● Excerpted passage

# Nordicon 2010 *pics*



## superduty455 (Jun 21, 2000)

This was my first time at this event. I've always heard great things about it and was really looking forward to it. I was more excited to see and meet the people I read about in this hobby.
Going to this show has cemented the fact that I am in a great hobby with great people. People I have never met that only know me from being on here or other sites introducing themselves to me. WOW! Meeting and talking throughout the show was really the highlight for me. What great people and great show.
While I brought some junk to display I would have never thought I would have placed with a bronze for my Ferrari 599 GTB:








I would have never thought! I was so pumped. 
I met so many guys I can't remember them all but give them a full hear-ted Thank You for making me feel at home and critiquing me professionally. I will become a better builder because of that.
Here are a few pictures for you, and keep in mind this is an IPMS style show so there is a little bit of everything all over my album.
Sounds like they had a record turnout as well. 













































I also have to add that Matt Usher from Fine Scale Modeler took pictures of my 599. COOL!

All 357 pictures can be found at MY FOTKI NORDICON
Chris


----------



## Rolls (Jan 1, 2010)

I could lose a day with all those great photos on your Fotki. Thanks for sharing!


----------

● Data extract
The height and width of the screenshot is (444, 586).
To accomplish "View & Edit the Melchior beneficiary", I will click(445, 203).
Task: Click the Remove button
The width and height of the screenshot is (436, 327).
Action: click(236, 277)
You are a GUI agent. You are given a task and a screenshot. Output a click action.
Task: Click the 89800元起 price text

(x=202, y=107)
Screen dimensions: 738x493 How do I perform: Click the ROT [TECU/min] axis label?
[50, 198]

--

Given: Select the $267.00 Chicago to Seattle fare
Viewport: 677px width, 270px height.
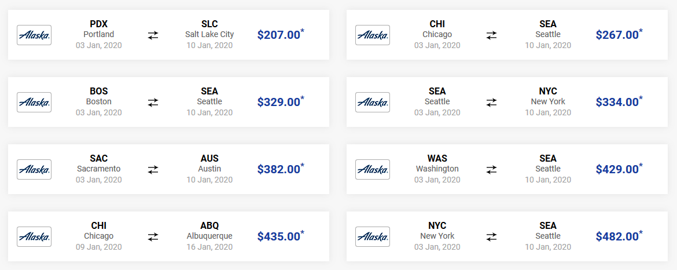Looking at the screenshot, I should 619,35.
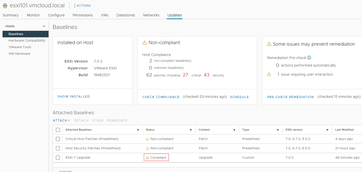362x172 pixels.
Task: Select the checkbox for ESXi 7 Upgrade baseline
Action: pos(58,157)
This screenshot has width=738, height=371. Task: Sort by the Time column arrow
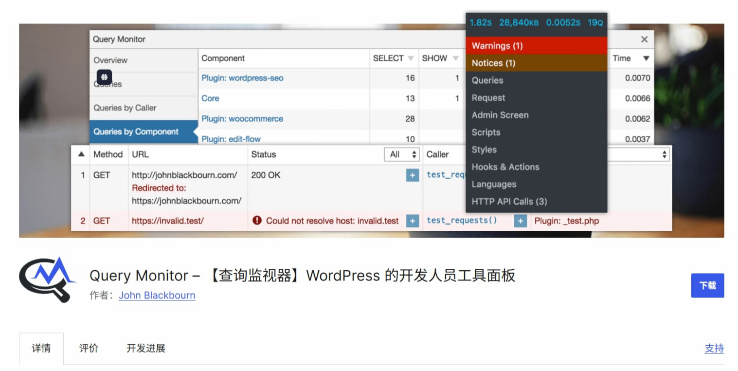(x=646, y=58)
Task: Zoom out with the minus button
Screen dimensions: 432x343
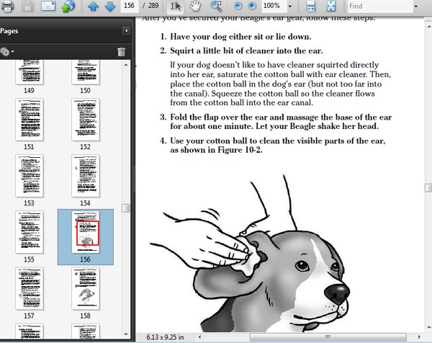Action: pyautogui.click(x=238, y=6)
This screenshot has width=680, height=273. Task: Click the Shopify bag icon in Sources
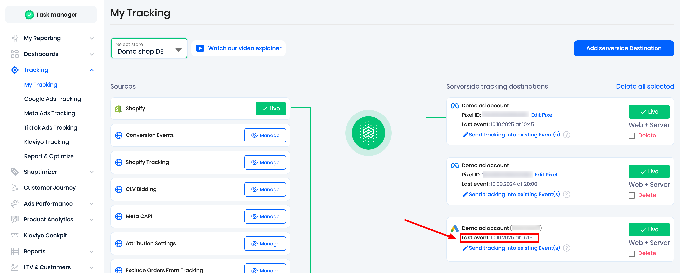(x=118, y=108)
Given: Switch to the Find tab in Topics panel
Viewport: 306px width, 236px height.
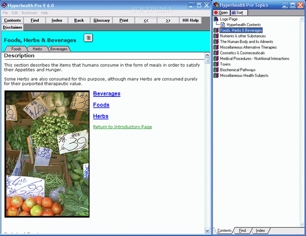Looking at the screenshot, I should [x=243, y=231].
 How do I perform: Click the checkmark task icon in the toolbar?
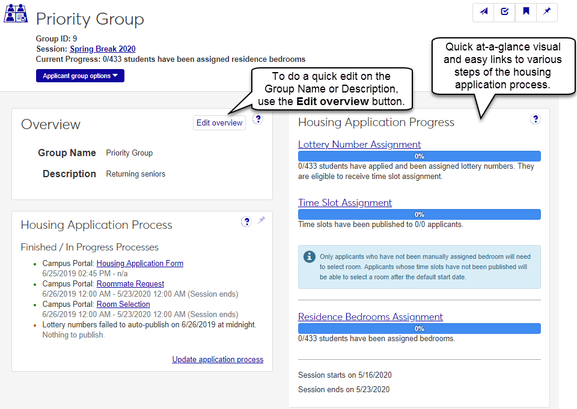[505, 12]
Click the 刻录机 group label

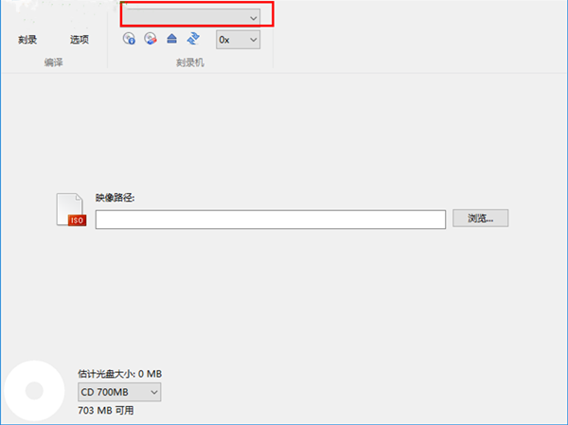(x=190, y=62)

--

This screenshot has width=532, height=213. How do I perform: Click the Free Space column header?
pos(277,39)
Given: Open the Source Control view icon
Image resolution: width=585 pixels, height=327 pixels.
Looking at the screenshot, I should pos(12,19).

● Parts of the exercise
(1) In the Nordicon 2010 thread, who photographed the Ferrari 599 GTB?
(2) Retype the stretch of the Nordicon 2010 thread from "## superduty455 (Jun" through "and great show.".

● Task-by-task results
(1) Matt Usher from Fine Scale Modeler.

(2)
## superduty455 (Jun 21, 2000)

This was my first time at this event. I've always heard great things about it and was really looking forward to it. I was more excited to see and meet the people I read about in this hobby.
Going to this show has cemented the fact that I am in a great hobby with great people. People I have never met that only know me from being on here or other sites introducing themselves to me. WOW! Meeting and talking throughout the show was really the highlight for me. What great people and great show.